[Stored records]
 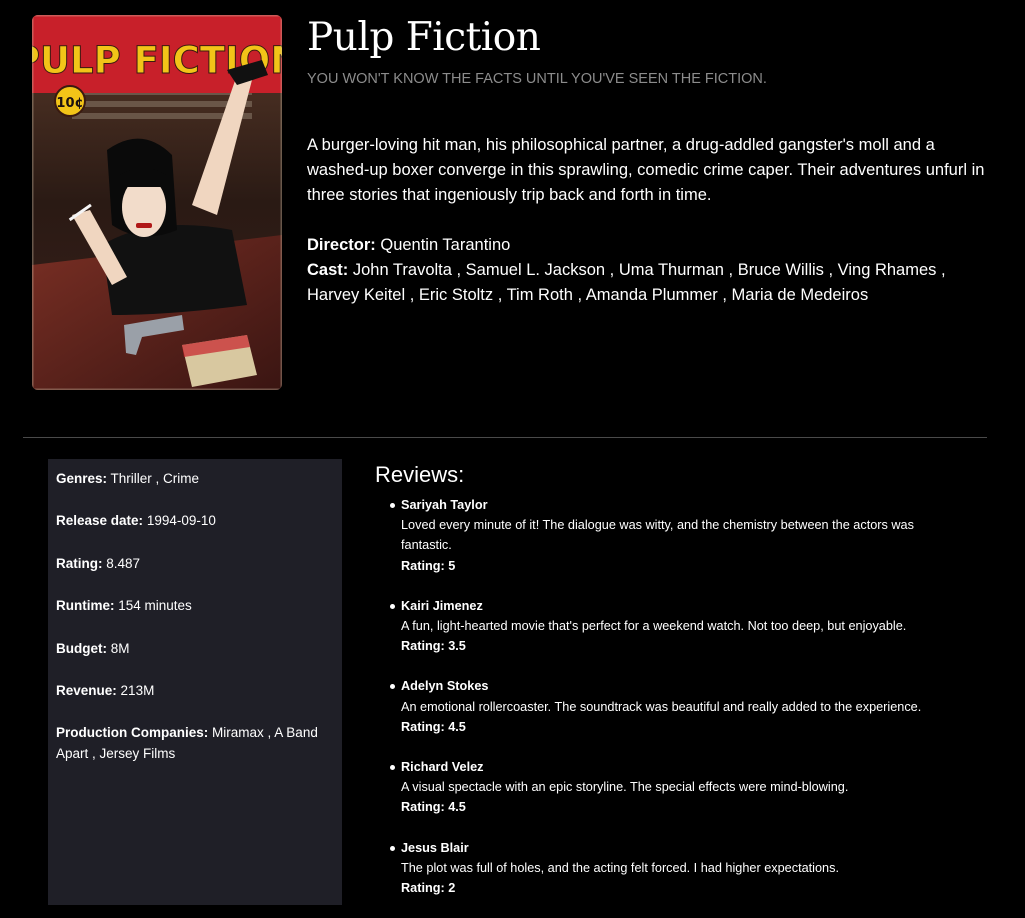 What do you see at coordinates (70, 104) in the screenshot?
I see `poster-price-badge: 10¢` at bounding box center [70, 104].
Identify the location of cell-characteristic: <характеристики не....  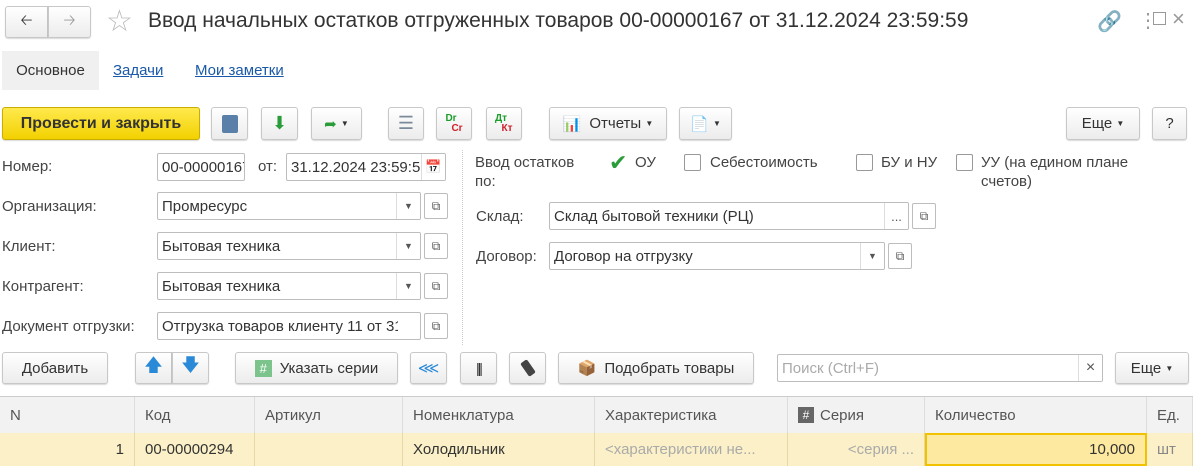
(692, 450).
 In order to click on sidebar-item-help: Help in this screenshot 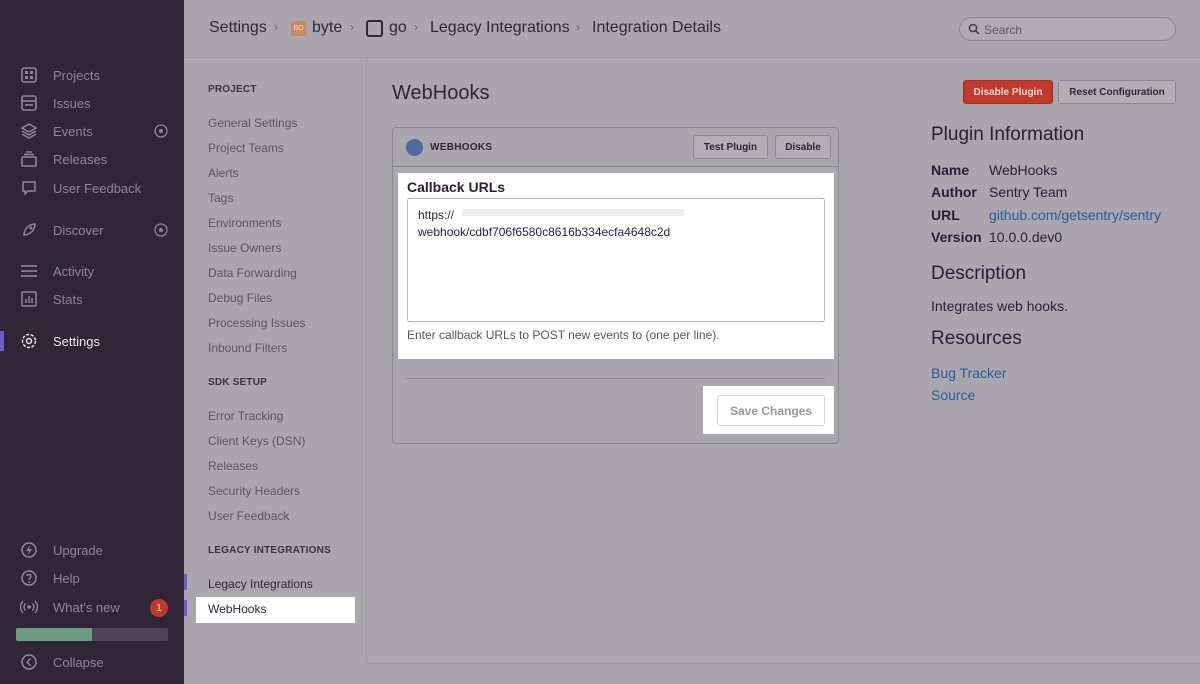, I will do `click(92, 578)`.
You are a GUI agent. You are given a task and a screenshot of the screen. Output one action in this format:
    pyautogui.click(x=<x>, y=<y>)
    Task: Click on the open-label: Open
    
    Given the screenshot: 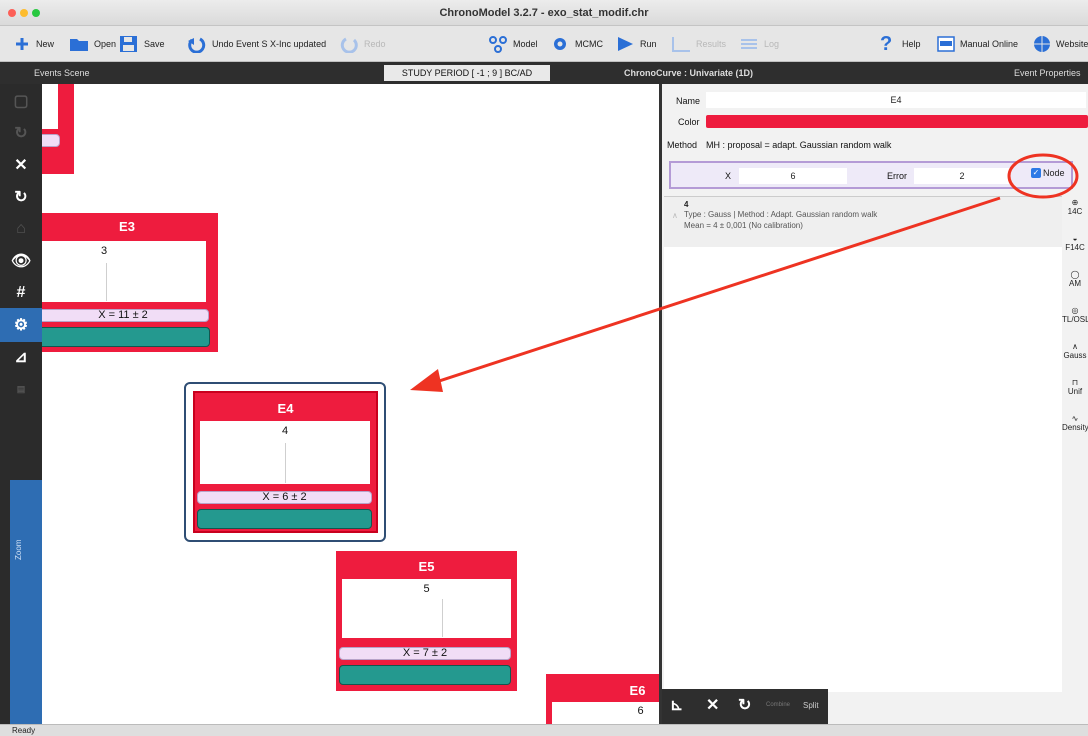 What is the action you would take?
    pyautogui.click(x=106, y=44)
    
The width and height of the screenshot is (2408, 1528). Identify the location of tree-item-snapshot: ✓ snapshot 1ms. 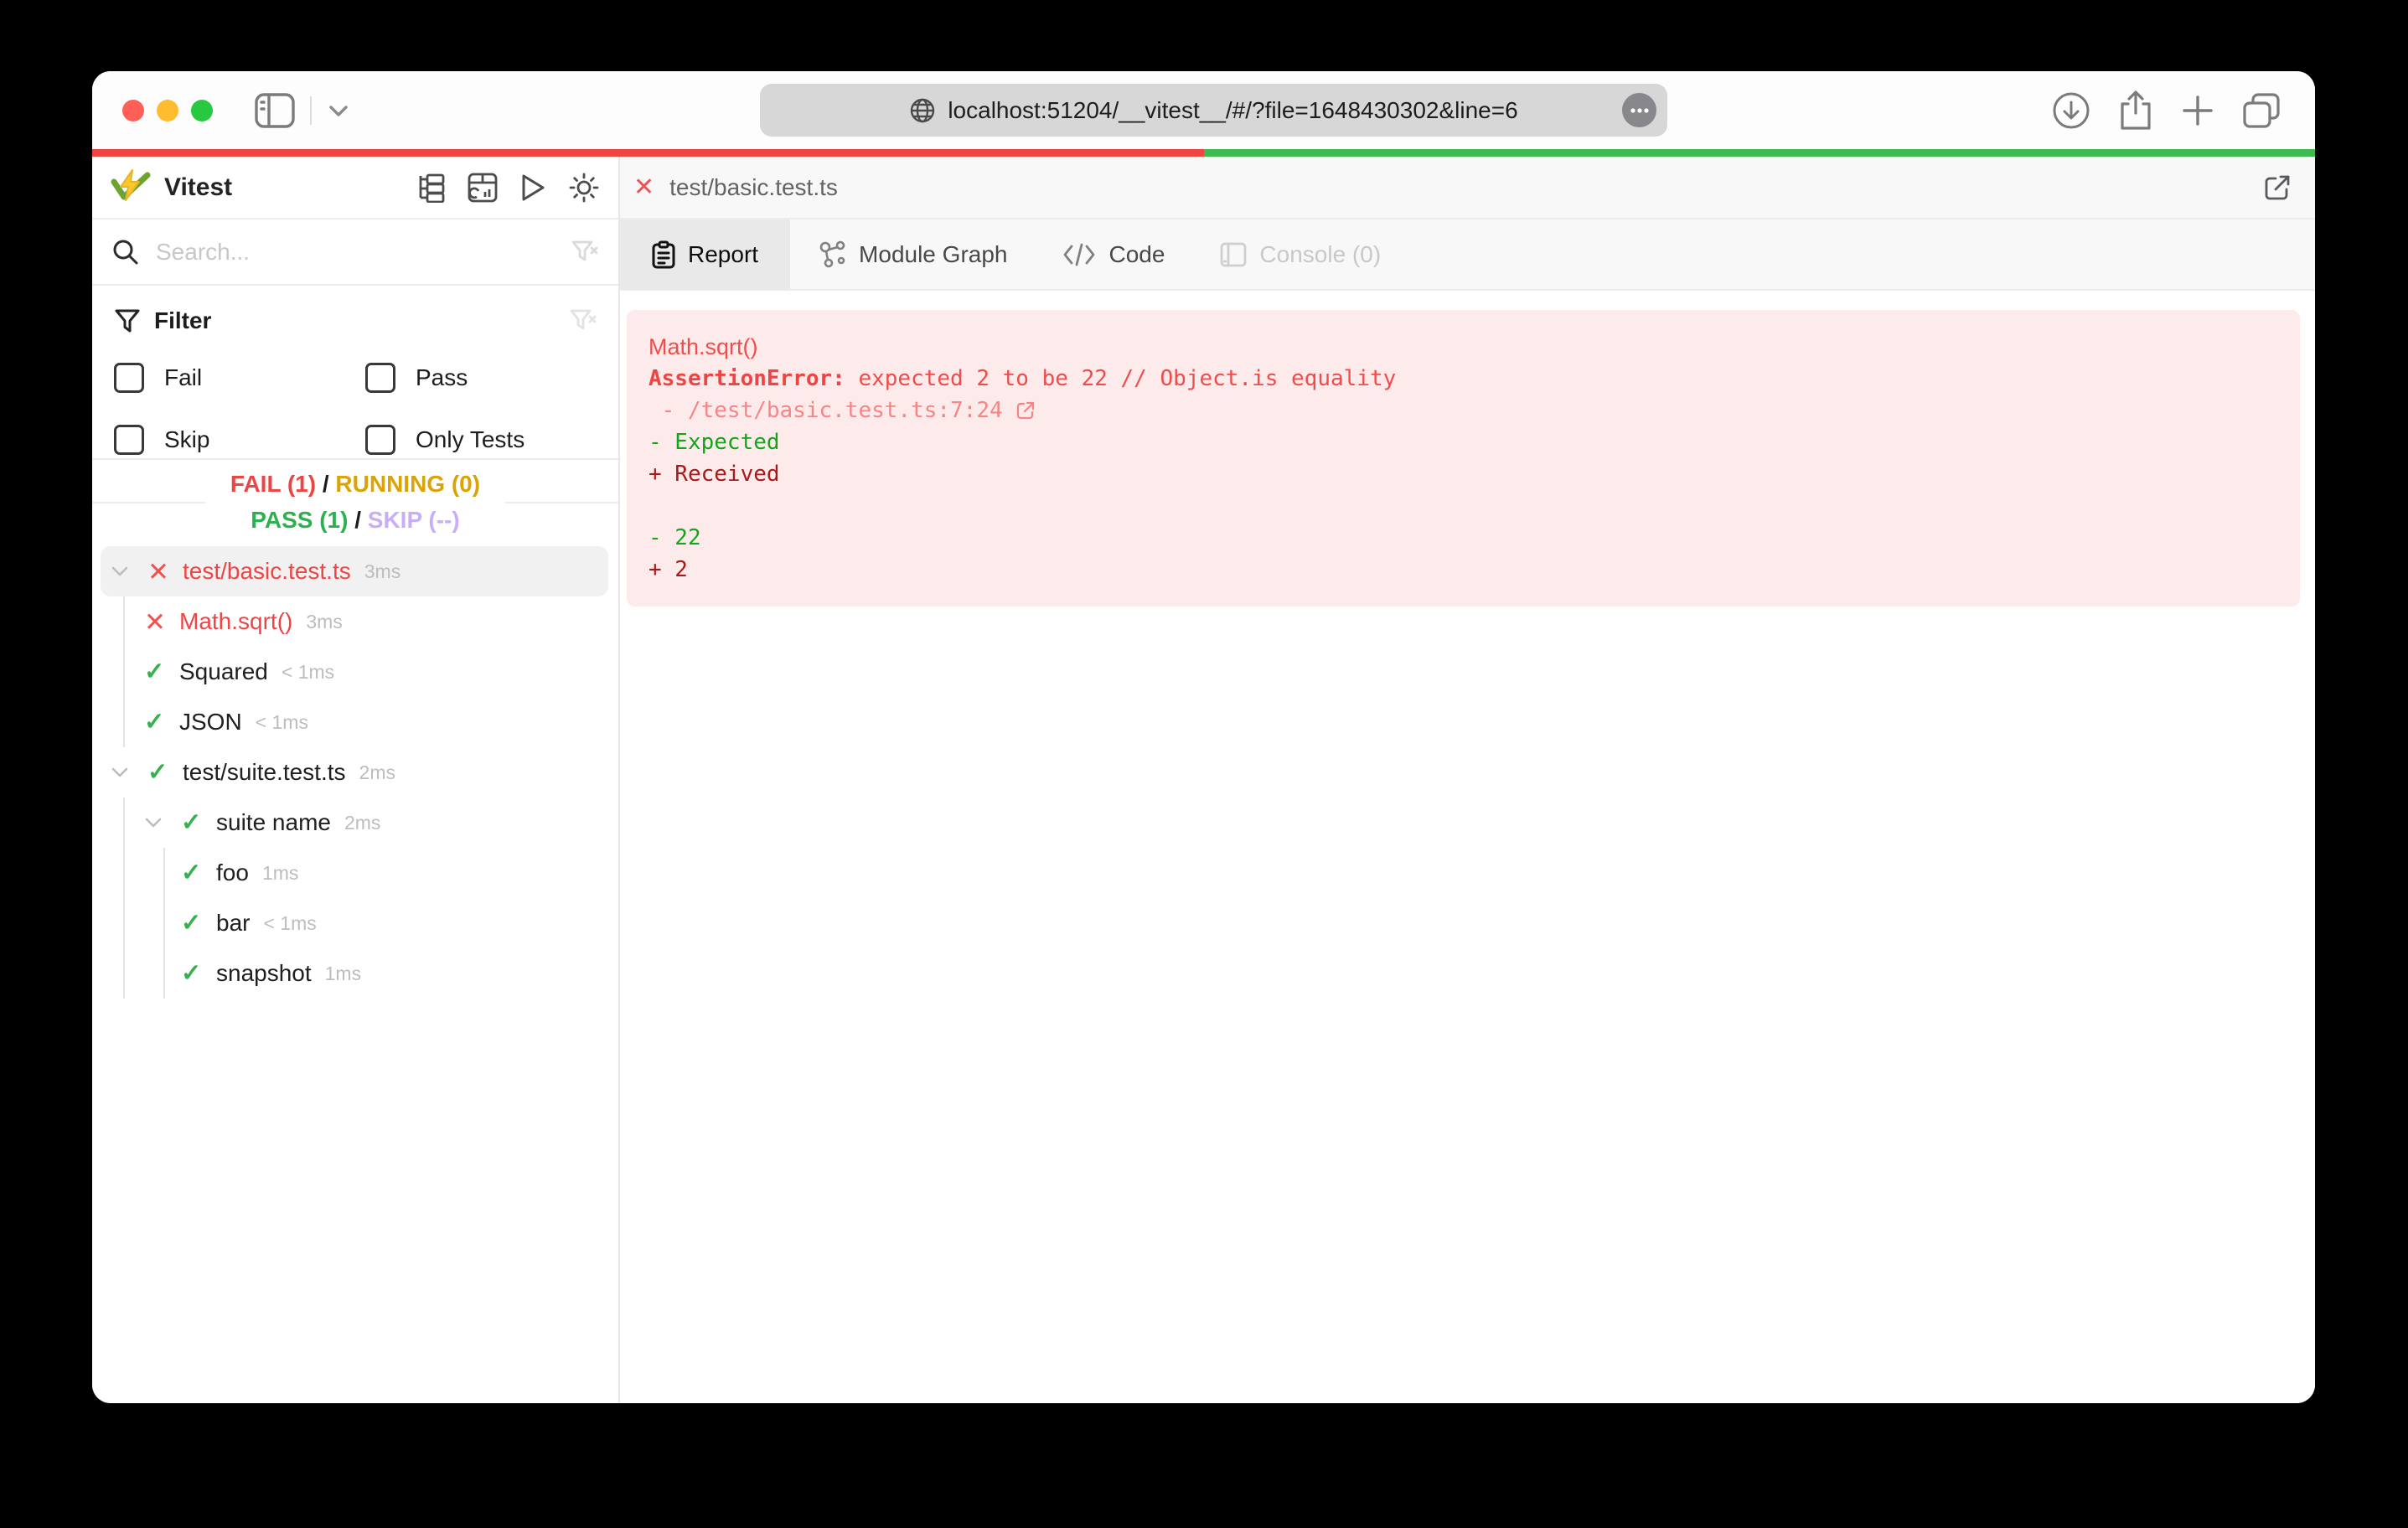
(355, 973).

About this exercise: Rewrite the rows from the line containing "The width and" through the end of the rows, changing "screenshot" to "screen capture" and leaving everything else unchanged. Leave the pictures out.

Reply to the task:
The width and height of the screen capture is (2408, 1528). Identify the location of tree-item-snapshot: ✓ snapshot 1ms. 
(355, 973).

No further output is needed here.